The genetic markers most commonly used for forensic DNA typing are short tandem repeat polymorphisms, or STRs. These markers are accordian-like DNA sequences containing a target region with a short repeated sequence 3-5 nucleotides in length. The number of consecutive repeat units can vary between individuals, and thus the allele reported for a STR marker typically indicates the number of repeat units present. Consider the following STR marker, characterized by tandem GATA repeats. Three alleles are shown: 7 (containing 7 GATA repeat units), 10, and 11. (The - symbols are not part of the sequence and were only added for display purposes.)

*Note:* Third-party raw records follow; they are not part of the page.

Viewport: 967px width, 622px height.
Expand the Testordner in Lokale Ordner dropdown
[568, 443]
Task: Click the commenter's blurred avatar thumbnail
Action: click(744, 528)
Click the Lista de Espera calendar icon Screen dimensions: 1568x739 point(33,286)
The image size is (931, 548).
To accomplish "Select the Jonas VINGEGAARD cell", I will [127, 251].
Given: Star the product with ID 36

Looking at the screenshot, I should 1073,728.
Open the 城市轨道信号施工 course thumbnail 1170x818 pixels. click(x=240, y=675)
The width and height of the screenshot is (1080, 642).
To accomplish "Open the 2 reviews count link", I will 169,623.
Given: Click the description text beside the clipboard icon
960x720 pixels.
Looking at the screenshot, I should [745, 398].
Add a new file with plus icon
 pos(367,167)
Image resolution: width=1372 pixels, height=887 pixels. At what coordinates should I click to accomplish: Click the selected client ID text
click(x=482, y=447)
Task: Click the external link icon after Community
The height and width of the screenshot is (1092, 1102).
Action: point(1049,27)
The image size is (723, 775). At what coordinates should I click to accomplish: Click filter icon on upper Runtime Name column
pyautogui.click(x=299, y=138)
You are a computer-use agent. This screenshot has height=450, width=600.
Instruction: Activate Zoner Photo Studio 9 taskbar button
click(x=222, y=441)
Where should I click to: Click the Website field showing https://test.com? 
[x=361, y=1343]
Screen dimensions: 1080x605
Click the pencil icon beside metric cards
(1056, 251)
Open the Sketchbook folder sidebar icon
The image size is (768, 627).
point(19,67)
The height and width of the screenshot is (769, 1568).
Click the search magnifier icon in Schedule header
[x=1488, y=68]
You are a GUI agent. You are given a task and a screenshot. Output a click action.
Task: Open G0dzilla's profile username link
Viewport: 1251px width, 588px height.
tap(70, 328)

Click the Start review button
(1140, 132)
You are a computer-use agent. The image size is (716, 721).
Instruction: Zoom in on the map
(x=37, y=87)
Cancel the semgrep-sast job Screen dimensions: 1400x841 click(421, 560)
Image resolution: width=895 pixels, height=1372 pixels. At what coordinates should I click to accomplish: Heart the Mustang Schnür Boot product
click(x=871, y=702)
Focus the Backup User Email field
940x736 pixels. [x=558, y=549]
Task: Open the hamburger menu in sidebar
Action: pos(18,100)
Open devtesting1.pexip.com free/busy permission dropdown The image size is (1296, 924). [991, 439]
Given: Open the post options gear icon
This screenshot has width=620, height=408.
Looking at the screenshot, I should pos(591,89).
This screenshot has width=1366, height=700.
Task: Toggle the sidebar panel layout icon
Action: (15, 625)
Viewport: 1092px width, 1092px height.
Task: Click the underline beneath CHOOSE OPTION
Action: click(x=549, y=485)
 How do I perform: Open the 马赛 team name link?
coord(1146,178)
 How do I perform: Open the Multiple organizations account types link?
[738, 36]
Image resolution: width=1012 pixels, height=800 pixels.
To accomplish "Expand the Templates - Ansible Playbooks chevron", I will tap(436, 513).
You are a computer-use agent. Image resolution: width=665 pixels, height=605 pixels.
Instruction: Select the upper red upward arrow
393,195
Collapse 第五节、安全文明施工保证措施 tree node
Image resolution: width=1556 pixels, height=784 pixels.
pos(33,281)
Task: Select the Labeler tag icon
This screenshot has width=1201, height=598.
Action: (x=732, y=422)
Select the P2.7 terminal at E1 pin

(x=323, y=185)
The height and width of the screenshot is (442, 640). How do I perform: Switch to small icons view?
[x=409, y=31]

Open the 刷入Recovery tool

ATACAGACAGAAGACAGGTG---GATA-GATA-GATA-GATA-GATA-GATA-GATA-----------------------TCATTGAAAGACAAAACAGA
ATACAGACAGAAGACAGGTG---GATA-GATA-GATA-GATA-GATA-GATA-GATA-GATA-GATA-GATA--------TCATTGAAAGACAAAACAGA
ATACAGACAGAAGACAGGTG---GATA-GATA-GATA-GATA-GATA-GATA-GATA-GATA-GATA-GATA-GATA---TCATTGAAAGACAAAACAGA

(Example borrowed shamelessly from this slide deck.)

SNPs

Another common type of genetic marker used in forensic DNA typing is the single nucleotide polymorphism, or SNP. As its name suggests, a SNP is a single nucleotide that is present in the population with two or more alleles. For example, the two DNA sequences below differ only at a single position, the top sequence containing a C and the bottom sequence containing a G.

GATTACAAAGA
     *
GATTAGAAAGA

Most known SNPs in the human genome are biallelic, meaning they assume one of two alleles. But it's not uncommon for a SNP to be multiallelic, capable of assuming three or in some cases all four possible alleles.

MHs

Microhaplotypes, or MHs, are a more recently proposed type of genetic marker. MHs are composed of a number of SNPs residing in close proximity in the genome, such that they can be observed simultaneously by a single NGS sequence read (i.e., spanning roughly 300 nucleotides or fewer). Each individual SNP in a MH is typically biallelic, but when considered together the SNPs determine a short (you could even say a "micro") haplotype that can be present in numerous allelic combinations in a population. The example below shows a MH composed of three SNPs: the * symbols indicate the location of the SNPs, while the . symbols indicate DNA that is shared among all eight observed haplotypes.

                       *                     *           *
AAATAGCTGGGCTAATAATGAACTGAAGCAAAGTCAACTGAAATGTCCTGGGCAGCTCCAGAAACTCCAGAATGGGGAGGA
.......................C.....................C...........A.......................
.......................C.....................C...........C.......................
.......................C.....................T...........A.......................
.......................C.....................T...........C.......................
.......................T.....................C...........A.......................
.......................T.....................C...........C.......................
.......................T.....................T...........A.......................
.......................T.....................T...........C.......................

MHs are a versatile and effective type of genetic marker for human forensics, matching or exceeding the power of conventional STR markers for identification and mixture deconvolution without stutter artifacts that complicate analysis and forensic interpretation.